Saturday, February 24th, 2007 at 10:33 by Sue Stewart

Ofcom - officially known as “the independent regulator and competition authority for the UK communications industries” and unofficially known as “those tossers who should ban/should never have banned that advert” - have announced that from 1 April this year, junk food adverts will be banned from kids’ programmes.

“You can’t please all of the people all of the time” is a great old platitude, but in the case of trying to regulate junk food, it seems that you can’t please any of the people any of the time.

The argument about 1) which programmes should be targeted 2) exactly what constitutes “junk food” and 3) how you’re going to enforce the ban, has gone on for ages already - not least because kids watch all kinds of TV at all kinds of hours, for all kinds of reasons. As a native of the town where “old slappers” (thanks for that, Jamie Oliver) habitually shove burgers through school railings to feed the starving hordes within, I’ve been watching this with some interest.

Health campaigners argue that the wording “[childrens’ programmes and] shows of particular appeal to viewers under 16″ is still too vague, especially as the “under 16″ bit won’t actually come into force until January 2008. This year, it’s only being applied to kids aged 4 to 9. (The health food lobby originally wanted a ‘watershed’ ban on all junk food advertising and are extremely miffed that their proposal didn’t succeed.)

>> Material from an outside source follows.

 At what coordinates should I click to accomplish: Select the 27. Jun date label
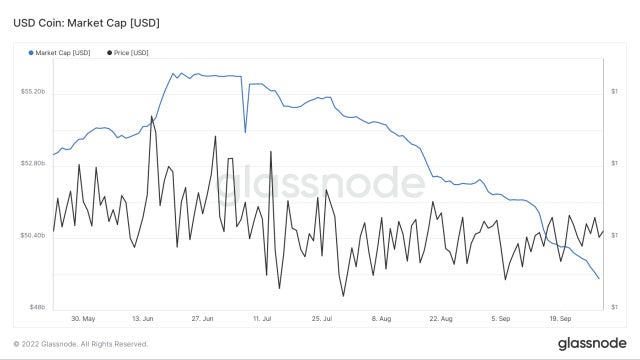(202, 318)
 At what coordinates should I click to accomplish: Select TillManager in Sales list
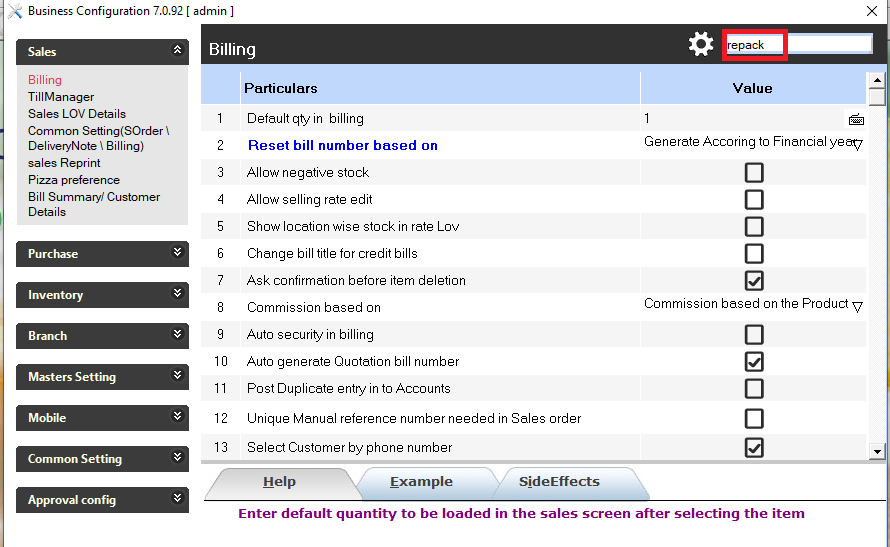(61, 97)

The food industry, on the other hand, argues that the FSA’s nutrient profiling (oh, they really want to sound like the FBI, don’t they?) is equally vague and that ‘healthy’ (but high in sugar) raisins are as likely to be banned as ‘unhealthy’ (high in fat and salt) burgers and chips.

Hmm - I can’t see it myself. Raisins certainly are high in sugar (and don’t get me started on preservatives and all that stuff), but I think kids pestering for a box of California raisins isn’t too high on the list of parental nightmares. McDonalds and chocolate, on the other hand….

Perhaps they should just ban food advertising altogether. That way, the kids wouldn’t be led astray by Ronald McThingummy and the dastardly Cadbury’s mob, parents wouldn’t be tempted by convenience foods - and I wouldn’t have to watch Jamie Oliver or those bloody smug M&S Food adverts that make me want to chuck bricks at the TV.